Material provided:
%%
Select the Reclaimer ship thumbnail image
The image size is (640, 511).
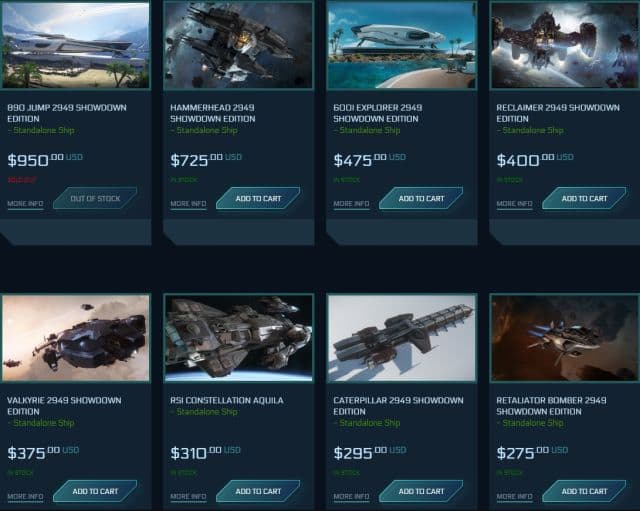565,44
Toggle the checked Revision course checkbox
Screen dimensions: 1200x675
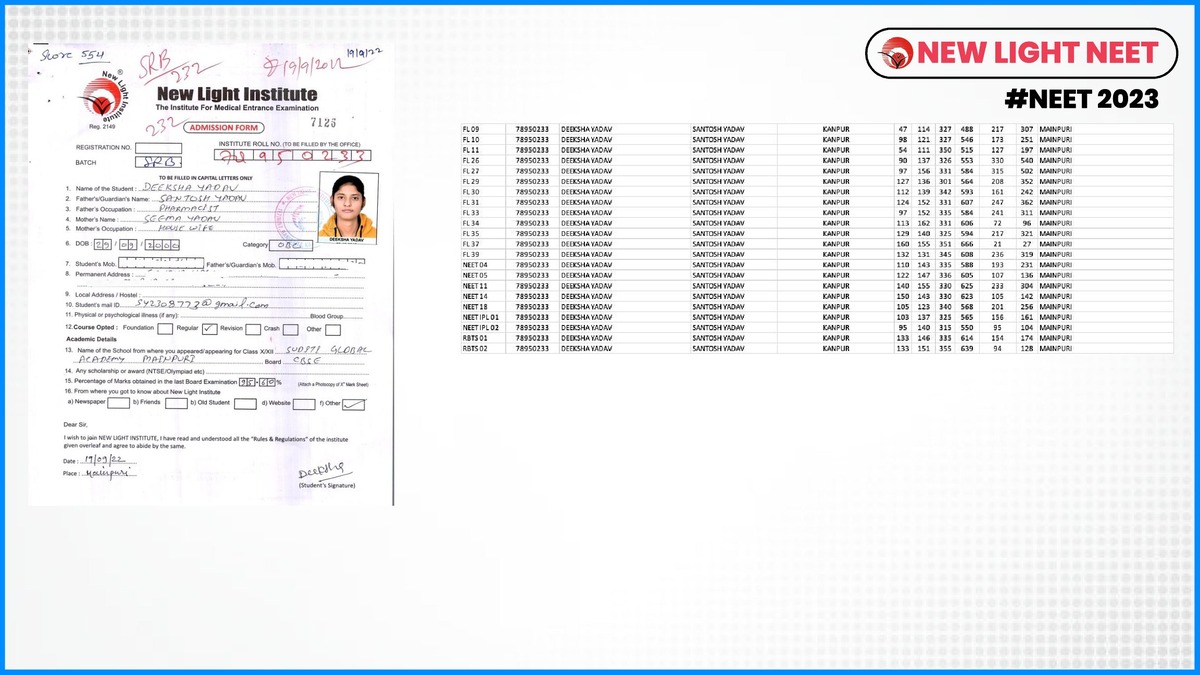click(209, 327)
%%
Problem description: Switch every "image" in the records to "graphic" and write all the records out again, otherwise unchanged. Leave the pictures out.

Answer to the task:
Select the Reclaimer ship thumbnail graphic
The graphic size is (640, 511).
565,44
Toggle the checked Revision course checkbox
Screen dimensions: 1200x675
click(209, 327)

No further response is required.